# [Extrait du document]
»»
I'M NOT THERE (2007)
Todd Haynes
Par Alexandre Fontaine Rousseau
Bob Dylan a composé sa vie, comme ses chansons, en énigmes.
Ses multiples vies prennent un sens non pas au point de leur intersection,
mais à même la force de leurs contradictions: « I
was so much older then, I'm younger than that now », chantait-il
déjà dans les premières années de sa carrière.
La première question juste que se pose avec I'm Not There
le cinéaste américain Todd Haynes, c'est celle du «
comment représenter » à laquelle le drame biographique
moyen se contente de répondre par un schéma narratif aussi
éculé qu'il est bêtement normatif. Aux conventions,
l'auteur de Far From Heaven substitue une structure complexe
- à l'image du personnage dépeint - qui s'avère
d'une rare intelligence. Il est hors de question pour Haynes de réduire
l'existence du légendaire auteur-compositeur à une progression
linéaire, vulgaire illusion d'une réalité bafouée
au nom de l'accessibilité et de la bonne morale de fin de parcours.
Ici, les vérités relatives s'entrechoquent comme autant
de dimensions parallèles articulées en une passionnante
mosaïque à la fois esthétique et intellectuelle.
««
# [Tâches à réaliser]
- 1) Affichez à l'identique le passage de la critique de I'm Not There qui va de « Ici, les vérités » jusqu'à « esthétique et intellectuelle. » inclus.
- 2) Relevez tous les noms de personnes mentionnés dans la critique de I'm Not There.

# [Lignes de données]
»»
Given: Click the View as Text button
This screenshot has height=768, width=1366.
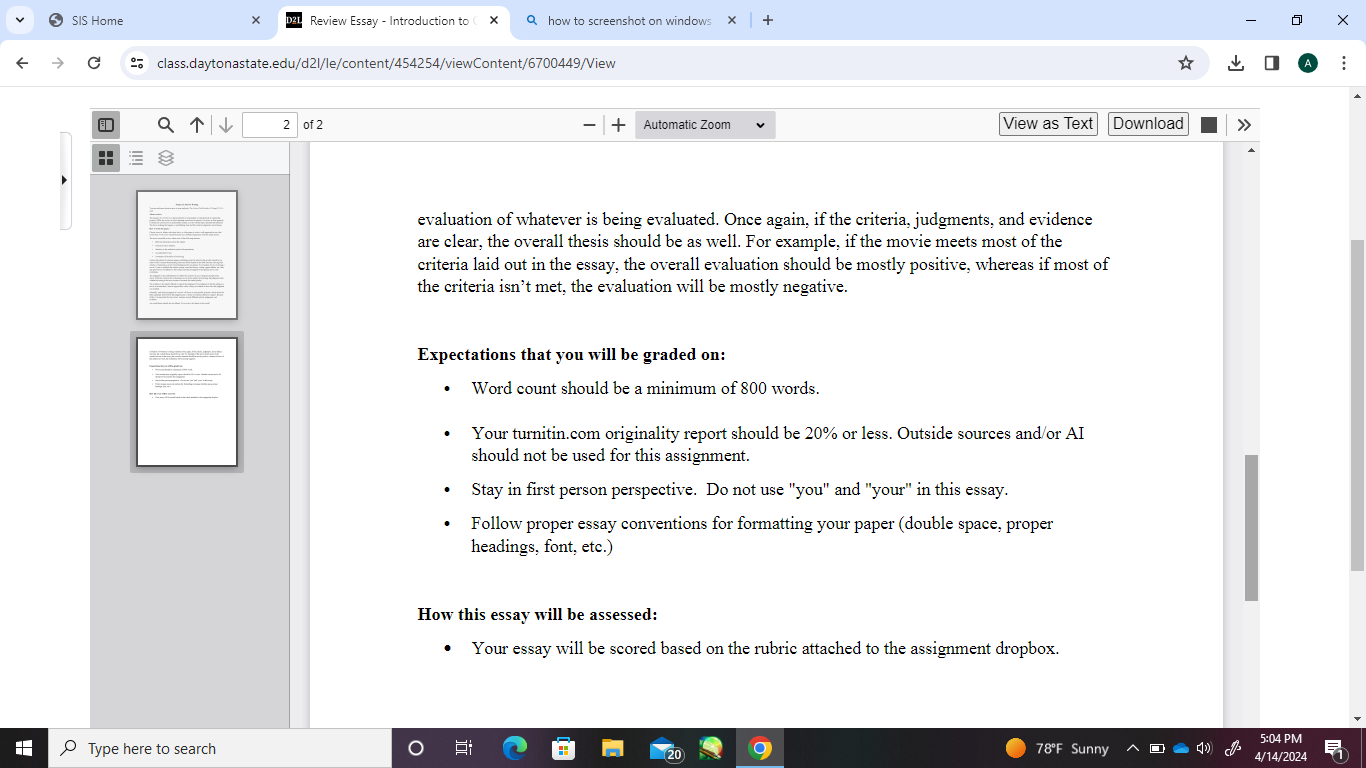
««
»»
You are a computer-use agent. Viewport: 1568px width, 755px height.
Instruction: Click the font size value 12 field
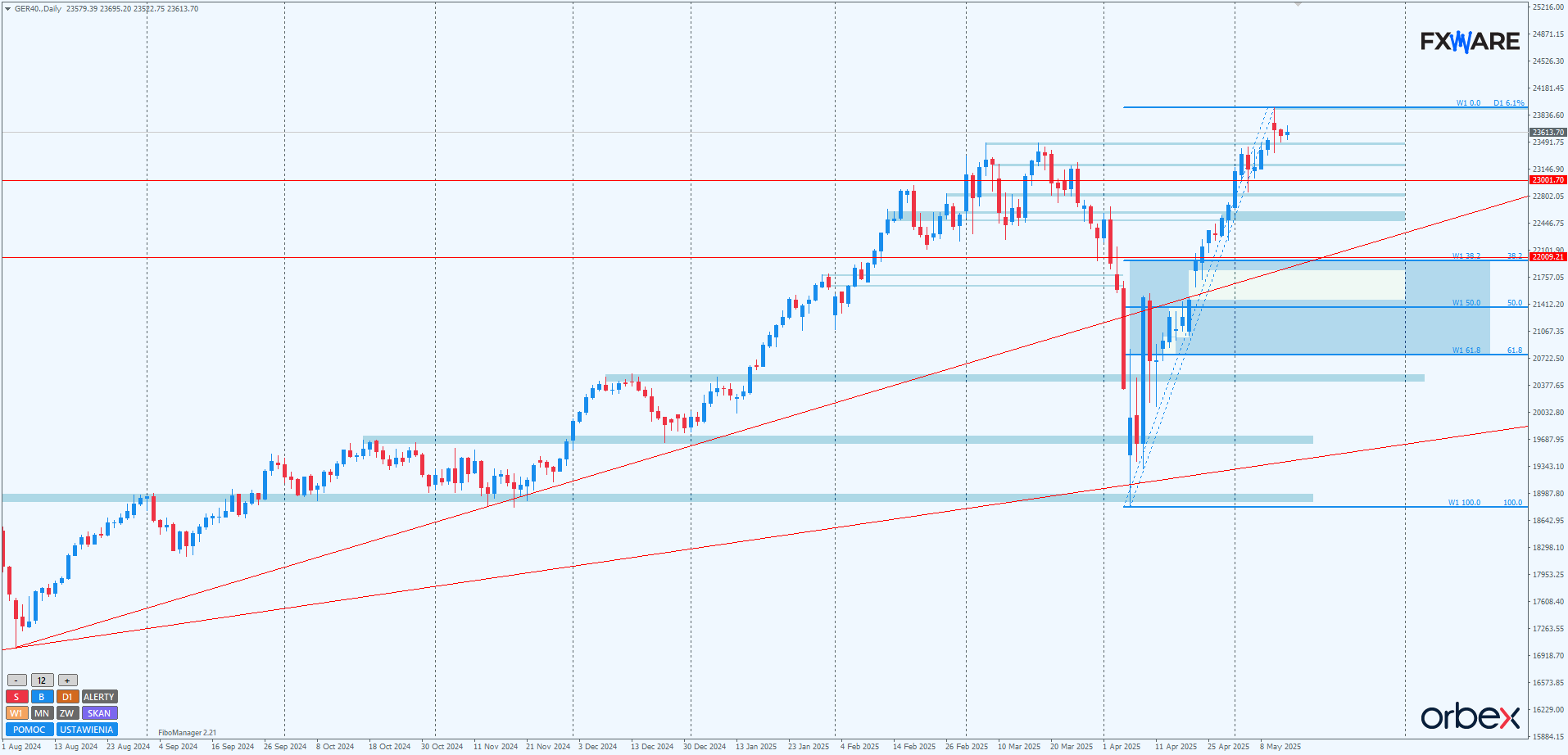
««
# [Résultats]
- 1)
Ici, les vérités relatives s'entrechoquent comme autant
de dimensions parallèles articulées en une passionnante
mosaïque à la fois esthétique et intellectuelle.

- 2)
- Bob Dylan
- Todd Haynes
- Alexandre Fontaine Rousseau